→ **Your goal**:
Using the records below, give the number of lines where the string "icon" shows up. Add nothing to it.

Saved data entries
::::::::

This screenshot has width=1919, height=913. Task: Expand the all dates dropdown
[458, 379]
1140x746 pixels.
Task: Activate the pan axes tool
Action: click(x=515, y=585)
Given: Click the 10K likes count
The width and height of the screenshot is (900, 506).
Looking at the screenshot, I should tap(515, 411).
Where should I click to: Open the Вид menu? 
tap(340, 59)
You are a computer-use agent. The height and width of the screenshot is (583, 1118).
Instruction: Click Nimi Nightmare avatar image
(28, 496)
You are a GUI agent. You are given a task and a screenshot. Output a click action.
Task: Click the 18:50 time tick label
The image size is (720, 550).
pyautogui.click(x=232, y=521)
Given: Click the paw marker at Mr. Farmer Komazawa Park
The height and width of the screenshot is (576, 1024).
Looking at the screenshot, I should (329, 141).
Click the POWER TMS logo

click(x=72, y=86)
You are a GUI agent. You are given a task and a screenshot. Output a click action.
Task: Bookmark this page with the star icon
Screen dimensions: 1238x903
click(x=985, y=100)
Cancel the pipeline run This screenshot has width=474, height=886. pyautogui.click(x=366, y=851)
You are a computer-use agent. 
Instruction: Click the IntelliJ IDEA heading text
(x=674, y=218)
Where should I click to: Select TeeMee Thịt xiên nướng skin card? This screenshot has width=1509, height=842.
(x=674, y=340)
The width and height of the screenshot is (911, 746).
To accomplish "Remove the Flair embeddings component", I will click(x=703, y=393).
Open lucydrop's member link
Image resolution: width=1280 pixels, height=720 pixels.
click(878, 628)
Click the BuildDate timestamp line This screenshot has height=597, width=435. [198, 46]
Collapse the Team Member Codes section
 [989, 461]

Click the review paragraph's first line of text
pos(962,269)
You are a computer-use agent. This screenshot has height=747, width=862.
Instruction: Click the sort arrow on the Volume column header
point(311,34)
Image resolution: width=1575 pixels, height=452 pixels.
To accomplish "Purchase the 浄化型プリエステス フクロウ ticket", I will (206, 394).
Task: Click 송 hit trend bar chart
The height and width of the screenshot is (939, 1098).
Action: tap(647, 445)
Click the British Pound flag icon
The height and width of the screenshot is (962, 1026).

::::::::

→ **Exercise result**:
2